| Text block |
════════════════

Abstract

Introduction
The ever-growing development of sensor technology has led to the use of multimodal sensors for the development of robots. 1 –4 It is therefore highly expected to develop methodologies capable of integrating information from multimodal sensors with the goal of improving the performance of robotic perception.
Despite the significant progress made in intelligent robots that use various sensors including camera, infrared, laser radar, tactile array, and so on, the issue how to fuse multimodal information to improve the perception capability is more attractive and challenging. Multimodality information offers complementary characteristics that make them the ideal choice for robust perception. In this special issue, the guest editors solicited novel and solid works on robotic perception using multimodal fusion technology. The topics of this special issue explicitly included (but were not limited to) the following aspects: Cognitive mechanisms of multimodal fusion; Joint representation and learning for multimodal information; Bioinspired multimodal fusion methods for robotics; Deep learning for multimodal fusion; Crossmodal perception and learning for robotics; New robotic applications of multimodal fusion; and Benchmarks of multimodal fusion problems.
The papers
This special issue received a high number of submissions. After peer reviewing, the special issue accepted 19 papers for publication. The accepted papers are divided into three categories, according to their content.
Part I, which consists of seven papers, deals with various modalities using advanced machine learning technology. The first paper 5 proposes an objective method for quality assessment of colored multiexposure image fusion based on image saturation, together with texture and structure similarities, which can measure the perceived color, texture, and structure information of fused images. The second paper 6 develops a method for mutual identification of multiple mobile robots. The method interchanges identification numbers among multiple robots via audible beeps multiplexed by frequency. The identification sound is sent only when robots approach each other. The authors point that the developed algorithm can also be used in other multiagent robotic systems. Also, the key problems in front vehicle detection and tracking based on computer vision are investigated in another paper. 7 It proposes a new adaptive threshold segmentation algorithm which is resistant to interference from complex environments. The next work 8 develops a novel hyperspectral image classification approach based on multiresolution segmentation with a few labeled samples, which is motivated by the fact that pixels within a homogenous region are very likely to have the same class label, which can be utilized to increase the number of labeled samples. In another paper, 9 a hand and club tracking framework based on recognition with a complex descriptor combining histograms of oriented gradients and spatial–temporal vector is proposed to obtain their movement trajectories in golf video. The sixth paper 10 introduces a new image concept named superimposed image for testing subjective and objective assessment methods. The last paper of this part 11 presents a method of probabilistic soft assignment recognition scheme based on Gaussian mixture models to recognize similar actions. The authors firstly generate a representative posture dictionary based on the standard bag-of-words model, and then use a Gaussian mixture model for the similar pose recognition.
Part II, which is composed of five papers, is related to heterogonous multimodal methods. The first paper 12 assembles a large-scale RGB-D activity data set by merging five public RGB-D data sets that differ from each other on many aspects such as length of actions, nationality of subjects, or camera angles. This data set provides a new benchmark for research purposes. In another work, 13 a stereovision-based robust free space detection method, which mainly depends on geometry information and Gaussian process regression, is proposed. The authors apply Bayesian framework and conditional random field inference to fuse the multimodal information including two-dimensional image and three-dimensional point geometric information. The following paper 14 proposes a novel alignment approach based on time-domain constraints. The authors of another paper 15 propose a fast-discriminative collaborative representation–based classification algorithm for multimodal fusion recognition. The last paper in this second part 16 presents a recent overview about visual–tactile fusion recognition.

════════════════

| Given information |

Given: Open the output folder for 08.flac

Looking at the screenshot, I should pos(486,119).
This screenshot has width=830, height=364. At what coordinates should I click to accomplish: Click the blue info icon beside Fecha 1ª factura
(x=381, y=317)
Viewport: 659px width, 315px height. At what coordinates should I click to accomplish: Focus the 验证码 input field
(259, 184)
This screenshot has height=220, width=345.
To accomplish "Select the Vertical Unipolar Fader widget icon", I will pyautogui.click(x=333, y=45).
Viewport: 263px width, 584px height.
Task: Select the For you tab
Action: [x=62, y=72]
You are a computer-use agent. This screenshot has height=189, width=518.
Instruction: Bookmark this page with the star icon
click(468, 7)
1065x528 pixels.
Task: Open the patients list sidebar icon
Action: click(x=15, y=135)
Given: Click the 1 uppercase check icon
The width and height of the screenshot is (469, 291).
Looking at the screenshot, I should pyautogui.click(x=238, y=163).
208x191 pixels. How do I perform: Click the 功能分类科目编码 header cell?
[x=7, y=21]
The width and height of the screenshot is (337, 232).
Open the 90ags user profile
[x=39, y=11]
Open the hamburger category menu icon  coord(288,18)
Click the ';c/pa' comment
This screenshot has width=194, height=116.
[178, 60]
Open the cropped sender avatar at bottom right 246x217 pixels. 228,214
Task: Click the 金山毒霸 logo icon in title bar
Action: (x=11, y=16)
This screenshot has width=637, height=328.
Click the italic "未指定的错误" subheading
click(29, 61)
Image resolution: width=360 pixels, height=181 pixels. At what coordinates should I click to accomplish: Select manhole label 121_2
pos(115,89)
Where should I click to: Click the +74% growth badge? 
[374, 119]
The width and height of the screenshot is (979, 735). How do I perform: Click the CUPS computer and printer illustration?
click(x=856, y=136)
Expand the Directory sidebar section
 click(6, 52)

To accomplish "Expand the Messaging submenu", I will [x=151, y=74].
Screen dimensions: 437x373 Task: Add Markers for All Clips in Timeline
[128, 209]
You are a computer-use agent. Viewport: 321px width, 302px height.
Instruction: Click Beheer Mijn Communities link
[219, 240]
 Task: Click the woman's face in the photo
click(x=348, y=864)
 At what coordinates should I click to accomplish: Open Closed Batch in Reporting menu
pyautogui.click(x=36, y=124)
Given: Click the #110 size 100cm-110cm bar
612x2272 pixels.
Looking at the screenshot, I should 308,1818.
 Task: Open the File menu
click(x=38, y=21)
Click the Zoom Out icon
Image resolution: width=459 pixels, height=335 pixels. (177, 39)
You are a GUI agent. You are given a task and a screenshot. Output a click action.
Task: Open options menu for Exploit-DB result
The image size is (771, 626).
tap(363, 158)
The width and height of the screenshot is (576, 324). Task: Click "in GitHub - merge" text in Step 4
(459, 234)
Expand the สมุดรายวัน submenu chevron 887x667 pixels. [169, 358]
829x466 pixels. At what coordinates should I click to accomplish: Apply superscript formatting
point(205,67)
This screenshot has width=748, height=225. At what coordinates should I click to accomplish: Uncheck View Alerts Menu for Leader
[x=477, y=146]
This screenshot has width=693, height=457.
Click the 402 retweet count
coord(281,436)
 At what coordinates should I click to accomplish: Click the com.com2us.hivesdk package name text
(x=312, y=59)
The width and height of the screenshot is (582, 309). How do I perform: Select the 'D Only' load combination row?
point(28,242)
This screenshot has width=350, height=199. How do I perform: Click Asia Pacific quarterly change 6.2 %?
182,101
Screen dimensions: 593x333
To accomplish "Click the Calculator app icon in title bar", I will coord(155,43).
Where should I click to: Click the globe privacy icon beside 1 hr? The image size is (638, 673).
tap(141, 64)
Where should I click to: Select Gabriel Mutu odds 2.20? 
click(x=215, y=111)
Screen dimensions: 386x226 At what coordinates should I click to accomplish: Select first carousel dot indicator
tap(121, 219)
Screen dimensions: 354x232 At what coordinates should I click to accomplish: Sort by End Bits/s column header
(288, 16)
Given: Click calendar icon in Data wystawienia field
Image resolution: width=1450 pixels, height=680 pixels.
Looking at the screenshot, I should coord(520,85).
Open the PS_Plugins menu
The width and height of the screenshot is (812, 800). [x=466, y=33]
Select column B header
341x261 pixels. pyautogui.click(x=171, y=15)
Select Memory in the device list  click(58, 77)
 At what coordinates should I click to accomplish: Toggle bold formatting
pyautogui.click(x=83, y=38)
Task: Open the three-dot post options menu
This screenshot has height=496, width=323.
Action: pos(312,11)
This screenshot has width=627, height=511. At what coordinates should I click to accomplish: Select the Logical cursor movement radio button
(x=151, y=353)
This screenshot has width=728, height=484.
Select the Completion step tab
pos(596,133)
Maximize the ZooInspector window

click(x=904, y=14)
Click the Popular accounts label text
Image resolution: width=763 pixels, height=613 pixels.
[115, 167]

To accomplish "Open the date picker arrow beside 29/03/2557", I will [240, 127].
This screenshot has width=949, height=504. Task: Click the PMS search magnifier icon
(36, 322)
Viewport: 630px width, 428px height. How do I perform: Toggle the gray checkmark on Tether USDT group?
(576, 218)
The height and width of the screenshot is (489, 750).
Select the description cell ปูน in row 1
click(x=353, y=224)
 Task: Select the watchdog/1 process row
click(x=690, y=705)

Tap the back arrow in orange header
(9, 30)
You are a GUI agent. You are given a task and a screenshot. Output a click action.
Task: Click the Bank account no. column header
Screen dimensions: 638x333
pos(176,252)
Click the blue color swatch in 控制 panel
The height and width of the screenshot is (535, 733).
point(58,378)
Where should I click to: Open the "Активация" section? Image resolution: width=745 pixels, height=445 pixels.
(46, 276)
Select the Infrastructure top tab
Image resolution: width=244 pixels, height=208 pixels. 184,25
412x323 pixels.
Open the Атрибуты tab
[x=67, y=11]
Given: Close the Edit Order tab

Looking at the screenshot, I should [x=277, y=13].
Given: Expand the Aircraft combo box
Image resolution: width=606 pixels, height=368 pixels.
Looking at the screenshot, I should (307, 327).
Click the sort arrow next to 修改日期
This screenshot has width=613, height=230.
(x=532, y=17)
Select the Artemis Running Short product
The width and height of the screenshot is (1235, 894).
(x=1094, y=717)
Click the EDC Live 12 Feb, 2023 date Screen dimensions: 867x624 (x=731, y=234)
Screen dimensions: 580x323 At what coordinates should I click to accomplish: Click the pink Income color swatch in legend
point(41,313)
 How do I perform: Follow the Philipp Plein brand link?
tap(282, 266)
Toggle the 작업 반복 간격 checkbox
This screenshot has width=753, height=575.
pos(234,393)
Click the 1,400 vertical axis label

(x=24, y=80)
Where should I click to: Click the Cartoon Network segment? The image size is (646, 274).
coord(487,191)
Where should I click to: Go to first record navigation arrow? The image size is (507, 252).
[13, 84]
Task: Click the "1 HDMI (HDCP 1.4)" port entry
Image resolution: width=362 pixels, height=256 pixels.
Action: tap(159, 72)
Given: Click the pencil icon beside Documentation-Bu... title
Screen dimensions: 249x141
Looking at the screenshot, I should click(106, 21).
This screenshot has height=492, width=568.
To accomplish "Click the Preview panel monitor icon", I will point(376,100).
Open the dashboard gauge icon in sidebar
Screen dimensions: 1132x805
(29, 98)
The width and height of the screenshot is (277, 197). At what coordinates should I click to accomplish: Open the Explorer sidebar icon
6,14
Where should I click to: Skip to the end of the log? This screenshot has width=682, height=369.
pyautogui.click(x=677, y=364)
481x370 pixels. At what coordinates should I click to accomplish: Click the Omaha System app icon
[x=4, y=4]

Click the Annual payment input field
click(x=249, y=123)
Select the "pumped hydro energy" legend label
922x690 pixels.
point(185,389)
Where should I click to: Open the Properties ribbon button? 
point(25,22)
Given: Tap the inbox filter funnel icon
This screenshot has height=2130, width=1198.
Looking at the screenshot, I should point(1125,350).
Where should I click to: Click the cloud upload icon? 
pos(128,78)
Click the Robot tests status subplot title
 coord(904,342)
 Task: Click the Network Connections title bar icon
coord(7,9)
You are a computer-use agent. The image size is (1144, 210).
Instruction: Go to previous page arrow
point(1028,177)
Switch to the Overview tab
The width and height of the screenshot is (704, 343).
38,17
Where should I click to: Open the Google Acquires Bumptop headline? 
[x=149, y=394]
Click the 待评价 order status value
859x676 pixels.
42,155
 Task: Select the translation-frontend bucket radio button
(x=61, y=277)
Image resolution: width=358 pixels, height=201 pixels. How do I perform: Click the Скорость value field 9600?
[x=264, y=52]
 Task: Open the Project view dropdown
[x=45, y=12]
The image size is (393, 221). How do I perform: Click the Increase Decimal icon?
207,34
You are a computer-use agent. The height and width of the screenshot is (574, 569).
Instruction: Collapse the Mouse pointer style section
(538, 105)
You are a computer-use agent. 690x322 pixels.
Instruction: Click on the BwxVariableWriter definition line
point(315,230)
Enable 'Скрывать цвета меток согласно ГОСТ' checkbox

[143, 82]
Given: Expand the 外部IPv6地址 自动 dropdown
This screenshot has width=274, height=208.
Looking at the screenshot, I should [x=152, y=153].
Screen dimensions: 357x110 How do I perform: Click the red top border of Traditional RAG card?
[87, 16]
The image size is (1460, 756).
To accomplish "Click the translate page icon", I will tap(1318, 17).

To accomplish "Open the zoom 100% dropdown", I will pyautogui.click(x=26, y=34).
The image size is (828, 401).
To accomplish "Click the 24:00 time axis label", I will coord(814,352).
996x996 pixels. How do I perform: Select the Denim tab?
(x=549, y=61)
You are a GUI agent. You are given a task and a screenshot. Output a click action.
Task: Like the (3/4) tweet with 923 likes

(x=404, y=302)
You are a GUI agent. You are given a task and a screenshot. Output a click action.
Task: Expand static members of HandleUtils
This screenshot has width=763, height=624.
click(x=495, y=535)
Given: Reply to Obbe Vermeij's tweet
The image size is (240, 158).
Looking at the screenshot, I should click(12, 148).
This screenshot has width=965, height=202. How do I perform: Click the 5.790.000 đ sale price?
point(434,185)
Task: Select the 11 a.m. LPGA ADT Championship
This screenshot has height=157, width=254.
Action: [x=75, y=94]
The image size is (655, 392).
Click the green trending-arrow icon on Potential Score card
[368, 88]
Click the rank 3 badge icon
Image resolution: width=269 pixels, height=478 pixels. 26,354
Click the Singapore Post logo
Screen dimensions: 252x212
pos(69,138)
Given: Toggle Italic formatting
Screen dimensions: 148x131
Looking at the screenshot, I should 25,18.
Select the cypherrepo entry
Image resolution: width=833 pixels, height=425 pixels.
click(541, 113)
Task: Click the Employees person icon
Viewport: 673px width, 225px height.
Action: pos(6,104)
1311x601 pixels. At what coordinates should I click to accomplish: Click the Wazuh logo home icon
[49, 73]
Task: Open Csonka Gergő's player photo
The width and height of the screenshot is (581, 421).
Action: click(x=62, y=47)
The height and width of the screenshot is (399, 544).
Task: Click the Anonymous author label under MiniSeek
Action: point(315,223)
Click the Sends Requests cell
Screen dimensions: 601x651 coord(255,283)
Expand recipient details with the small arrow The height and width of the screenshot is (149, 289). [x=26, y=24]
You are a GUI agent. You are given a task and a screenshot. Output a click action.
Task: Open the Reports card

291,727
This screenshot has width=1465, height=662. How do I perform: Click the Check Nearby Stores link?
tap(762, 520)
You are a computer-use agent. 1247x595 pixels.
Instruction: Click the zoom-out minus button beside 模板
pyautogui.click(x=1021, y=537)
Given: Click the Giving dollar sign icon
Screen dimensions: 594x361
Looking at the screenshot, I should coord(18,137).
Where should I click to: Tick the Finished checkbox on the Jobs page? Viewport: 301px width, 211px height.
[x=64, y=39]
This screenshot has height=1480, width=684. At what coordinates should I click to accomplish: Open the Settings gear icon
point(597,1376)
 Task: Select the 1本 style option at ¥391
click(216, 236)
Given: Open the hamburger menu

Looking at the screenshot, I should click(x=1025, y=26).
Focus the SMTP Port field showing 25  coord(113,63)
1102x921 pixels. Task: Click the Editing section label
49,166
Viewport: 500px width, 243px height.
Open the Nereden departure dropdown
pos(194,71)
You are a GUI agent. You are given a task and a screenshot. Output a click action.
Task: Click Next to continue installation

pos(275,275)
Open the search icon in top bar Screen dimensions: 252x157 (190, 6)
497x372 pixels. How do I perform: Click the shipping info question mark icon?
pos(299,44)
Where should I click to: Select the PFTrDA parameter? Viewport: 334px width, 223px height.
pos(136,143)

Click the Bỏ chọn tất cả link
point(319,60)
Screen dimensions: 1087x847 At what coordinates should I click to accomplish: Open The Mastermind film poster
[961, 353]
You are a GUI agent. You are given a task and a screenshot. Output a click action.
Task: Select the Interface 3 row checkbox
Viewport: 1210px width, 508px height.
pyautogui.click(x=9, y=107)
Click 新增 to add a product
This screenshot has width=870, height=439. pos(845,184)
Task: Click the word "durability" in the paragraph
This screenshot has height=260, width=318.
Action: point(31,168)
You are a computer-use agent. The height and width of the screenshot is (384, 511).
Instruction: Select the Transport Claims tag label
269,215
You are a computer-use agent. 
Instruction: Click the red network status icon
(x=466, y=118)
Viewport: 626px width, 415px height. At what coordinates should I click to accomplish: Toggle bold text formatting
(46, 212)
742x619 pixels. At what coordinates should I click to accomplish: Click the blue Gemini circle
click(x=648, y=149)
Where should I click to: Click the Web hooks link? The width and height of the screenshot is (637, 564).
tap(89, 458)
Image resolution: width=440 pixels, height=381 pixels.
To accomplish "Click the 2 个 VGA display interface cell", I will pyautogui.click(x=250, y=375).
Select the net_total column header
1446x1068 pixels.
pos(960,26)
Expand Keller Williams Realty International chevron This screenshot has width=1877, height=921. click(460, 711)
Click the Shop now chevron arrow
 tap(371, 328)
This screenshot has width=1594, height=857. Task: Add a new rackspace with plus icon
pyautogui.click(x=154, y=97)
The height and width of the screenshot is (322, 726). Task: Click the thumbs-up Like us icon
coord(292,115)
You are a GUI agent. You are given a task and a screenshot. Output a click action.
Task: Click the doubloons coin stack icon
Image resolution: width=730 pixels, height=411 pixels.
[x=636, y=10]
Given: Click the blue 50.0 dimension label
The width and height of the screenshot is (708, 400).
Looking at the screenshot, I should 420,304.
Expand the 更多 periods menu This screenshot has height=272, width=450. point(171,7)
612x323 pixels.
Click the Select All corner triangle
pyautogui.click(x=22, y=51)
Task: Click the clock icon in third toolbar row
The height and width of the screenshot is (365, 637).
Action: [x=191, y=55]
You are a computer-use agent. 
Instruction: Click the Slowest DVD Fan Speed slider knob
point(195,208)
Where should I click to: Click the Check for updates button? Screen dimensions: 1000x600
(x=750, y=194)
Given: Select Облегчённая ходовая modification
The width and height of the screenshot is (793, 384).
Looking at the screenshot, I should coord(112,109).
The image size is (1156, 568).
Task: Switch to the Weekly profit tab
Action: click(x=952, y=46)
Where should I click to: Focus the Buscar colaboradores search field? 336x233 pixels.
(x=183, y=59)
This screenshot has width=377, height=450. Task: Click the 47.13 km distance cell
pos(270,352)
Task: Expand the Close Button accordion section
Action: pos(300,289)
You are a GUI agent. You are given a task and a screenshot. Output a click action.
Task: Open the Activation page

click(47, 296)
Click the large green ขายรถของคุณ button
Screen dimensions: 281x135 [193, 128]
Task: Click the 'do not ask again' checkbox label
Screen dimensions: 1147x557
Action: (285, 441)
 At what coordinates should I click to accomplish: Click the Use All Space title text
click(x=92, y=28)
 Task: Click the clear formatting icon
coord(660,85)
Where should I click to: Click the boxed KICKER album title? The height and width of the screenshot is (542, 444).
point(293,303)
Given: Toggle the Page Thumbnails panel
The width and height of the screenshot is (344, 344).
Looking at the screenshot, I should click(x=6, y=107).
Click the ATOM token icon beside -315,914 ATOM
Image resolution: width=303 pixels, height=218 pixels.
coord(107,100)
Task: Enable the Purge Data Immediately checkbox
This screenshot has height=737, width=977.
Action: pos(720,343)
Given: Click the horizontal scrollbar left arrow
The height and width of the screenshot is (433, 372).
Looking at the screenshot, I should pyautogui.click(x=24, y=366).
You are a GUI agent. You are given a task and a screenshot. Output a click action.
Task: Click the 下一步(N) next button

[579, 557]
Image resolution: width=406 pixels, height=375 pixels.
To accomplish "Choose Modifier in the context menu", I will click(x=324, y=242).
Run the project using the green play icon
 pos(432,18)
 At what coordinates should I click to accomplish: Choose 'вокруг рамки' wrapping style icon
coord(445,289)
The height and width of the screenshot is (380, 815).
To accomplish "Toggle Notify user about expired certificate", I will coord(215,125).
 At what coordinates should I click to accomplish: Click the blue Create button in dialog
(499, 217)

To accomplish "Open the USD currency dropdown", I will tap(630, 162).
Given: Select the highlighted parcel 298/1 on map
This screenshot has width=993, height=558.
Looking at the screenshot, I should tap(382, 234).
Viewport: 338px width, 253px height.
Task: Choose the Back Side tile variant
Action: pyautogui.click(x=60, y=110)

════════════════

| Requirement |
In the editorial on multimodal fusion for robotic perception, write out everything from "Introduction" down to "of robotic perception.", word for word.

| Exercise solution |
Introduction
The ever-growing development of sensor technology has led to the use of multimodal sensors for the development of robots. 1 –4 It is therefore highly expected to develop methodologies capable of integrating information from multimodal sensors with the goal of improving the performance of robotic perception.